The risk of the stock has
1.      Capital Loss
is the opposite of Capital Gains, which is a condition in which the investor sells the shares is lower than the purchase price. For example, shares of PT. Buy XYZ at a price of $ 2,000, - per share, then the share price continued to decline until it reaches $ 1,400, - per share.
For fear that stock prices will continue to fall, investors sell at a price of $ 1,400, - so that a loss amounting to $ 600, - per share.
 
2      Liquidation risk
Owned company, was declared bankrupt by a court, or the company is dissolved.
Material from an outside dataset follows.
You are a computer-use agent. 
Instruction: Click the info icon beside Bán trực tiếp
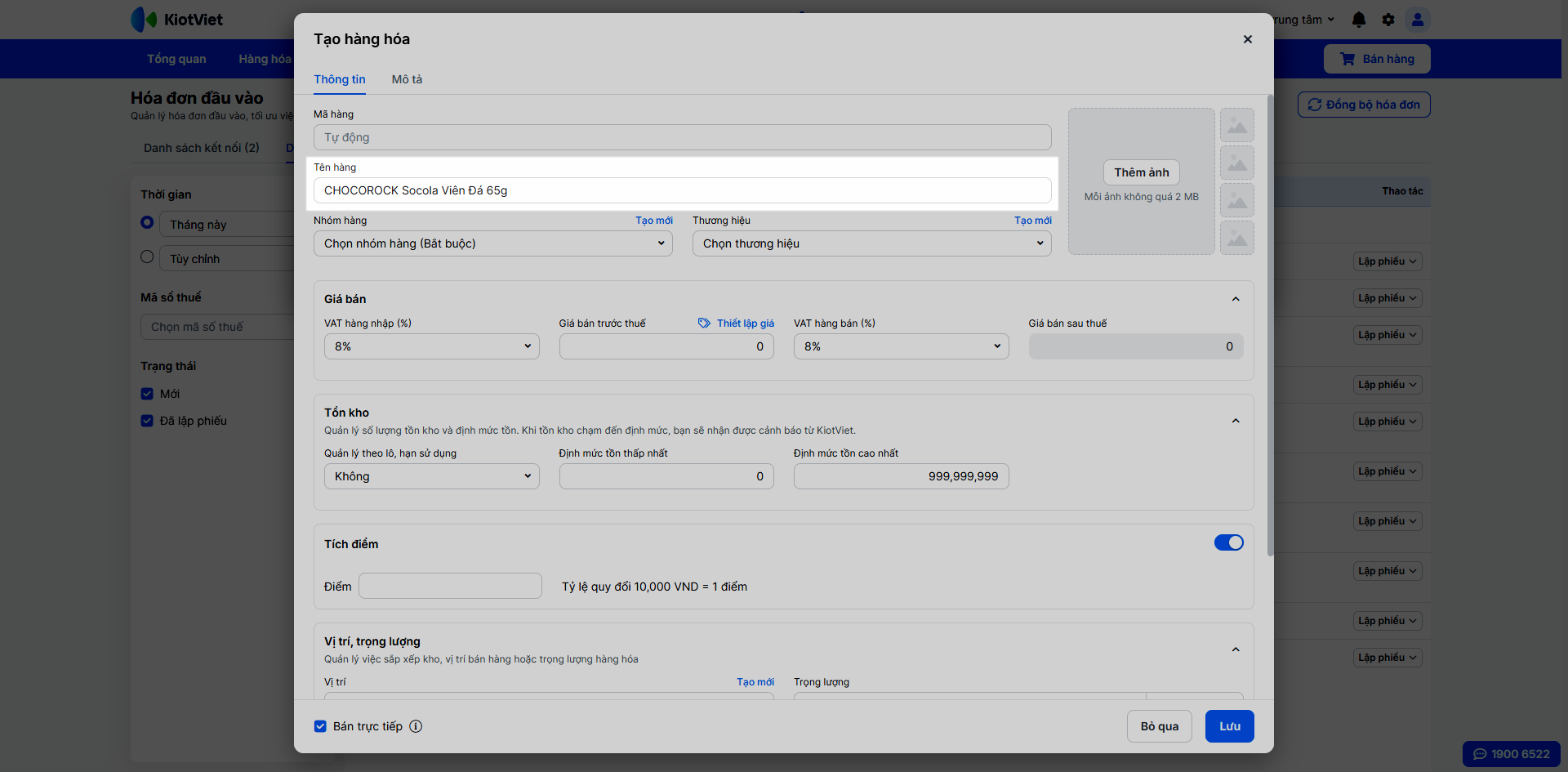[x=416, y=726]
In this case the claims of shareholders' rights get last priority after all liabilities to be paid (from the sale of company).
3      If there is still remaining from the sale of the company's property, then the remainder is distributed proportionally to all shareholders.
4      But if there are no residual property company, the shareholders will not gain from the liquidation. This condition is a risk that the heaviest of the shareholders. For that a shareholder is required to continuously follow the development of the company

5        In the secondary market or in activities of daily stock trading, stock prices fluctuate either increase or decrease.
6        The formation of stock prices is due to supply and demand for these shares. In other words, stock prices formed by supply and demand for these shares.
7        Supply and demand is due to many factors, both of which are specific for these shares (the performance of companies and industries where the company is moving) and the nature of macro factors such as interest rates, inflation, exchange rate and non-economic factors such as social conditions and politics, and other factors.